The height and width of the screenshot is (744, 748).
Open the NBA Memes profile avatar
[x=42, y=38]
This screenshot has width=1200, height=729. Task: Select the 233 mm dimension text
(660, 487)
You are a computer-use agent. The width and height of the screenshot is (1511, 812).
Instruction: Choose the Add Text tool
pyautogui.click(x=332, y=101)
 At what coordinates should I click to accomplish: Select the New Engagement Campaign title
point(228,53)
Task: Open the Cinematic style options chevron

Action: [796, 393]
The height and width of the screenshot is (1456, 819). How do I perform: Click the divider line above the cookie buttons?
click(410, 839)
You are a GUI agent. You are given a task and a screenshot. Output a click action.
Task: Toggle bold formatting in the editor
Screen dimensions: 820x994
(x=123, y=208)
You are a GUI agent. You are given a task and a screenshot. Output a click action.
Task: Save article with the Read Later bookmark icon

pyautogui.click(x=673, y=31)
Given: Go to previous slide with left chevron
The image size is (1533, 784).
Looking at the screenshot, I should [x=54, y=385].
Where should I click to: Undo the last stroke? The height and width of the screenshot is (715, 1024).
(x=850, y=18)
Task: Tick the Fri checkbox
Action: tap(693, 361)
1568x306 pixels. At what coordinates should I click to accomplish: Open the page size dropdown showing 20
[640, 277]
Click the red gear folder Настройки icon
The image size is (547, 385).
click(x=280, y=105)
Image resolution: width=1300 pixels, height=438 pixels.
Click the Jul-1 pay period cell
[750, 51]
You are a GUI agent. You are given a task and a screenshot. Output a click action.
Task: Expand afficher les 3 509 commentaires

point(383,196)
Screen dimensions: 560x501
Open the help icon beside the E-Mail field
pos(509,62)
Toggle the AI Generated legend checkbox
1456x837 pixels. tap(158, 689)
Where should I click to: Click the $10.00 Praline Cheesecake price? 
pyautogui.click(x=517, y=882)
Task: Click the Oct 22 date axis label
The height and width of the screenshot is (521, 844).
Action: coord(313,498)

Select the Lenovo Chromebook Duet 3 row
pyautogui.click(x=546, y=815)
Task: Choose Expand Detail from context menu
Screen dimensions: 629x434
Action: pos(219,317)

* * * *

> [Job]: Reproduce all of the material above line for line, changing nothing.

> [Response to this exercise]:
The height and width of the screenshot is (744, 748).
Open the NBA Memes profile avatar
[x=42, y=38]
This screenshot has width=1200, height=729. Task: Select the 233 mm dimension text
(660, 487)
You are a computer-use agent. The width and height of the screenshot is (1511, 812).
Instruction: Choose the Add Text tool
pyautogui.click(x=332, y=101)
 At what coordinates should I click to accomplish: Select the New Engagement Campaign title
point(228,53)
Task: Open the Cinematic style options chevron

Action: [796, 393]
The height and width of the screenshot is (1456, 819). How do I perform: Click the divider line above the cookie buttons?
click(410, 839)
You are a GUI agent. You are given a task and a screenshot. Output a click action.
Task: Toggle bold formatting in the editor
Screen dimensions: 820x994
(x=123, y=208)
You are a GUI agent. You are given a task and a screenshot. Output a click action.
Task: Save article with the Read Later bookmark icon

pyautogui.click(x=673, y=31)
Given: Go to previous slide with left chevron
The image size is (1533, 784).
Looking at the screenshot, I should [x=54, y=385].
Where should I click to: Undo the last stroke? The height and width of the screenshot is (715, 1024).
(x=850, y=18)
Task: Tick the Fri checkbox
Action: tap(693, 361)
1568x306 pixels. At what coordinates should I click to accomplish: Open the page size dropdown showing 20
[640, 277]
Click the red gear folder Настройки icon
The image size is (547, 385).
click(x=280, y=105)
Image resolution: width=1300 pixels, height=438 pixels.
Click the Jul-1 pay period cell
[750, 51]
You are a GUI agent. You are given a task and a screenshot. Output a click action.
Task: Expand afficher les 3 509 commentaires

point(383,196)
Screen dimensions: 560x501
Open the help icon beside the E-Mail field
pos(509,62)
Toggle the AI Generated legend checkbox
1456x837 pixels. tap(158, 689)
Where should I click to: Click the $10.00 Praline Cheesecake price? 
pyautogui.click(x=517, y=882)
Task: Click the Oct 22 date axis label
The height and width of the screenshot is (521, 844).
Action: coord(313,498)

Select the Lenovo Chromebook Duet 3 row
pyautogui.click(x=546, y=815)
Task: Choose Expand Detail from context menu
Screen dimensions: 629x434
Action: pos(219,317)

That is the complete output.